Appropriate approach to communicate with (pluggable) external systems

Hi,

I have a working PoC of an extension to control Google Meet. I have a toolbar button that enables when a Google Meet is in progress, and offers buttons to mute audio/video. This allows me to access this functionality even if I have switched to a different tab.

I would like to extend this extension, so I can control it from an outside process. For example, integrate it in a home-automation system, so I can light up a led if I am in a meeting, or have a physical button on my desk to mute. Another integration could be running a small web server that lets me control a meeting from my phone.

I wonder which approach should I choose to integrate with arbitrary end-points. Communication should be bidirectional (send meeting status, receive mute commands) and real-time.
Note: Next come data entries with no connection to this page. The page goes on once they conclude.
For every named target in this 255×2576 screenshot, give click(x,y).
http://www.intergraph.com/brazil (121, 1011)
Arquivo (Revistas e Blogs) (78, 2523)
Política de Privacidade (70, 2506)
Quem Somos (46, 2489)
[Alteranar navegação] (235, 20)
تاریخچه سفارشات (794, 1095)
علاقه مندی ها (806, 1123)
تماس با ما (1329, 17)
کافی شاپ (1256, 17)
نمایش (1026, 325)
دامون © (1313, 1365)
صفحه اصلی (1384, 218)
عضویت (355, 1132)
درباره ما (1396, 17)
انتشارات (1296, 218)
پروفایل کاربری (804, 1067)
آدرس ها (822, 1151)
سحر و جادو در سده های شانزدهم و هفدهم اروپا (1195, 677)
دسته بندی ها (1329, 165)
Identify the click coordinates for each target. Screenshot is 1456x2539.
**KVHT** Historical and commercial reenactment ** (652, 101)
I’m thinking of two options:

  • Use native messaging. I think this would be the best option, but I dislike that the path to the native binary needs to be absolute. If I understand correctly, this means that users will only be able to use this if they are root (because I need the executable to be in /usr/local/bin or a fixed place which at least in Linux is commonly only writable by root). That might be a good idea for security, but it’s driving me towards other options.

  • Use a network connection. I assume the easiest would be to use a websocket (so it’s bidirectional) connection to a process running on the same host.

Any other options I have? Any recommendation or example of some other extension that does something similar?

Cheers,

Álex

1 Like

OK, so I have been researching a bit and I think I want MQTT over WebSockets. Home automation systems seem to support MQTT out of the box. Also, the “homie” convention seems useful.

For use for people without dedicated MQTT infra, I suppose I would publish some self-contained setup that embeds an MQTT broker and serves a web interface.